Records from a dataset:
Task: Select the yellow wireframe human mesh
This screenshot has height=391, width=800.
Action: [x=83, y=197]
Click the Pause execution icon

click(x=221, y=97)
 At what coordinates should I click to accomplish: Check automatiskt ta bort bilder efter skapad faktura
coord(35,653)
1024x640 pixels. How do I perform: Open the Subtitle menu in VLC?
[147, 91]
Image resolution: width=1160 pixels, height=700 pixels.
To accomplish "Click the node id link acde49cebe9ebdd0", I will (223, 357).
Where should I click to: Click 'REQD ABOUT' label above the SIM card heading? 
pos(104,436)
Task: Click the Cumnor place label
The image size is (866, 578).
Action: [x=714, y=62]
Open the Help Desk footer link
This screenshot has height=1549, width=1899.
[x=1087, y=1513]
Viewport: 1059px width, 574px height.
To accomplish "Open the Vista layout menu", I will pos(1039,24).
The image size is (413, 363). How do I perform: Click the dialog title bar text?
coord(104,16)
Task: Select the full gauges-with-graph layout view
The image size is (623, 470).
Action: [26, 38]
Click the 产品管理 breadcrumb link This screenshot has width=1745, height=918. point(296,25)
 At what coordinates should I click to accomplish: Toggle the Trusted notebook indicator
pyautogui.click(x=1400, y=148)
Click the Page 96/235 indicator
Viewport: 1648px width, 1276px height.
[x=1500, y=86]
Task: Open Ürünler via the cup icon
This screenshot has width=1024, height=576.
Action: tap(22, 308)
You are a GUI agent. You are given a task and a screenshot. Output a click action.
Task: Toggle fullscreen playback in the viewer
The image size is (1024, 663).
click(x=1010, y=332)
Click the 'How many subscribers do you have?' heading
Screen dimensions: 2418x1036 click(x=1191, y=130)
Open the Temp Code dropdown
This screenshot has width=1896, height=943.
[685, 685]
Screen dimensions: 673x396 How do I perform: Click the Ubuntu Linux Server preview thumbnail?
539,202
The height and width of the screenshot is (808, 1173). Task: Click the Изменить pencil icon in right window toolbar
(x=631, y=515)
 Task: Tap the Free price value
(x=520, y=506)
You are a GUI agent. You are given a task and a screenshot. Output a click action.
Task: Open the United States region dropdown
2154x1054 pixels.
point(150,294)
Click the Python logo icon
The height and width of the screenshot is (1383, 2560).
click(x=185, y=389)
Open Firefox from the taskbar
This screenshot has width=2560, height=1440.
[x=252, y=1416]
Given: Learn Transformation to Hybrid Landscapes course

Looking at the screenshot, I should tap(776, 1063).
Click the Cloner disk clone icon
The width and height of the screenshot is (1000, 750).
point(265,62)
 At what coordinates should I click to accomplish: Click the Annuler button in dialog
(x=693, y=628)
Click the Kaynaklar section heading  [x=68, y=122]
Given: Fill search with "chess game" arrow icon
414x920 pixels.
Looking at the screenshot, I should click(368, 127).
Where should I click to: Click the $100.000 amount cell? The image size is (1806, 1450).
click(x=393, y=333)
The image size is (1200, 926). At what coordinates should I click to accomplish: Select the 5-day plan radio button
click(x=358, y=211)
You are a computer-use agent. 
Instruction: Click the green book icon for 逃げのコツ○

**Exercise directions:** Write out every entry above as a numbered list, one line per number, with the blank lines dropped.

**Solution for this exercise:**
1. Task: Select the yellow wireframe human mesh
2. This screenshot has height=391, width=800.
3. Action: [x=83, y=197]
4. Click the Pause execution icon
5. click(x=221, y=97)
6.  At what coordinates should I click to accomplish: Check automatiskt ta bort bilder efter skapad faktura
7. coord(35,653)
8. 1024x640 pixels. How do I perform: Open the Subtitle menu in VLC?
9. [147, 91]
10. Image resolution: width=1160 pixels, height=700 pixels.
11. To accomplish "Click the node id link acde49cebe9ebdd0", I will (223, 357).
12. Where should I click to: Click 'REQD ABOUT' label above the SIM card heading? 
13. pos(104,436)
14. Task: Click the Cumnor place label
15. The image size is (866, 578).
16. Action: [x=714, y=62]
17. Open the Help Desk footer link
18. This screenshot has height=1549, width=1899.
19. [x=1087, y=1513]
20. Viewport: 1059px width, 574px height.
21. To accomplish "Open the Vista layout menu", I will pos(1039,24).
22. The image size is (413, 363). How do I perform: Click the dialog title bar text?
23. coord(104,16)
24. Task: Select the full gauges-with-graph layout view
25. The image size is (623, 470).
26. Action: [26, 38]
27. Click the 产品管理 breadcrumb link This screenshot has width=1745, height=918. point(296,25)
28.  At what coordinates should I click to accomplish: Toggle the Trusted notebook indicator
29. pyautogui.click(x=1400, y=148)
30. Click the Page 96/235 indicator
31. Viewport: 1648px width, 1276px height.
32. [x=1500, y=86]
33. Task: Open Ürünler via the cup icon
34. This screenshot has width=1024, height=576.
35. Action: tap(22, 308)
36. You are a GUI agent. You are given a task and a screenshot. Output a click action.
37. Task: Toggle fullscreen playback in the viewer
38. The image size is (1024, 663).
39. click(x=1010, y=332)
40. Click the 'How many subscribers do you have?' heading
41. Screen dimensions: 2418x1036 click(x=1191, y=130)
42. Open the Temp Code dropdown
43. This screenshot has width=1896, height=943.
44. [685, 685]
45. Screen dimensions: 673x396 How do I perform: Click the Ubuntu Linux Server preview thumbnail?
46. 539,202
47. The height and width of the screenshot is (808, 1173). Task: Click the Изменить pencil icon in right window toolbar
48. (x=631, y=515)
49.  Task: Tap the Free price value
50. (x=520, y=506)
51. You are a GUI agent. You are given a task and a screenshot. Output a click action.
52. Task: Open the United States region dropdown
53. 2154x1054 pixels.
54. point(150,294)
55. Click the Python logo icon
56. The height and width of the screenshot is (1383, 2560).
57. click(x=185, y=389)
58. Open Firefox from the taskbar
59. This screenshot has width=2560, height=1440.
60. [x=252, y=1416]
61. Given: Learn Transformation to Hybrid Landscapes course
62. Looking at the screenshot, I should tap(776, 1063).
63. Click the Cloner disk clone icon
64. The width and height of the screenshot is (1000, 750).
65. point(265,62)
66.  At what coordinates should I click to accomplish: Click the Annuler button in dialog
67. (x=693, y=628)
68. Click the Kaynaklar section heading  [x=68, y=122]
69. Given: Fill search with "chess game" arrow icon
70. 414x920 pixels.
71. Looking at the screenshot, I should click(368, 127).
72. Where should I click to: Click the $100.000 amount cell? The image size is (1806, 1450).
73. click(x=393, y=333)
74. The image size is (1200, 926). At what coordinates should I click to accomplish: Select the 5-day plan radio button
75. click(x=358, y=211)
76. You are a computer-use agent. 
77. Instruction: Click the green book icon for 逃げのコツ○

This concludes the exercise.